__Action item__:
Copy out the records precisely, omitting pictures.

__Available records__:
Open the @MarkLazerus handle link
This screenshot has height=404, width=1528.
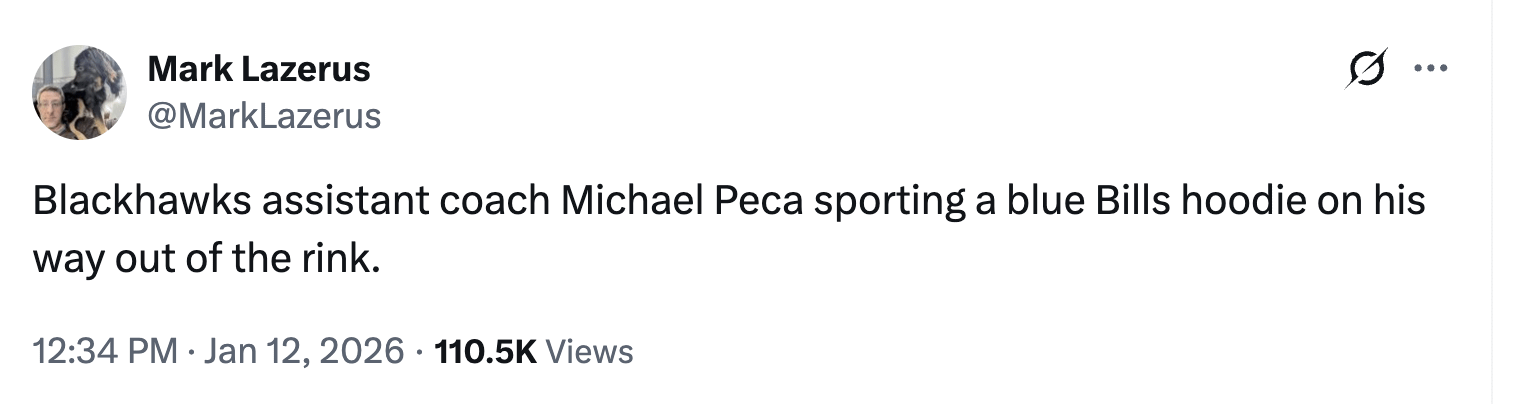coord(264,116)
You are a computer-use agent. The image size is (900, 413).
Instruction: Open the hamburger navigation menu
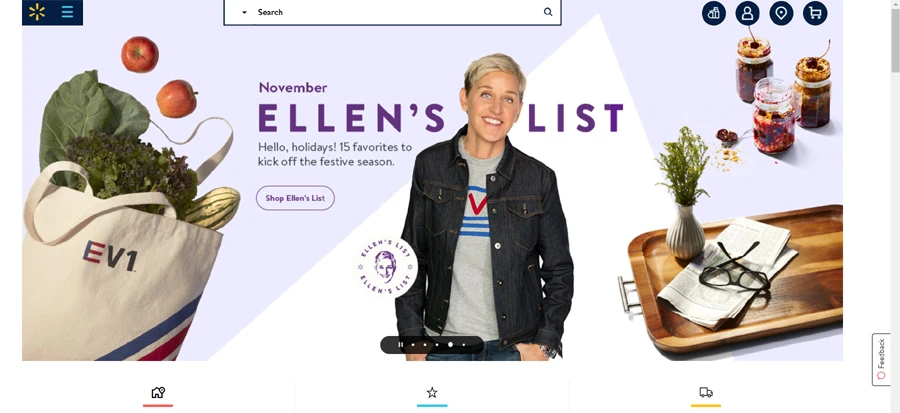click(67, 11)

__Result__:
Open the @MarkLazerus handle link
This screenshot has height=404, width=1528.
coord(264,116)
You are a computer-use agent. The image size is (900, 413).
Instruction: Open the hamburger navigation menu
click(67, 11)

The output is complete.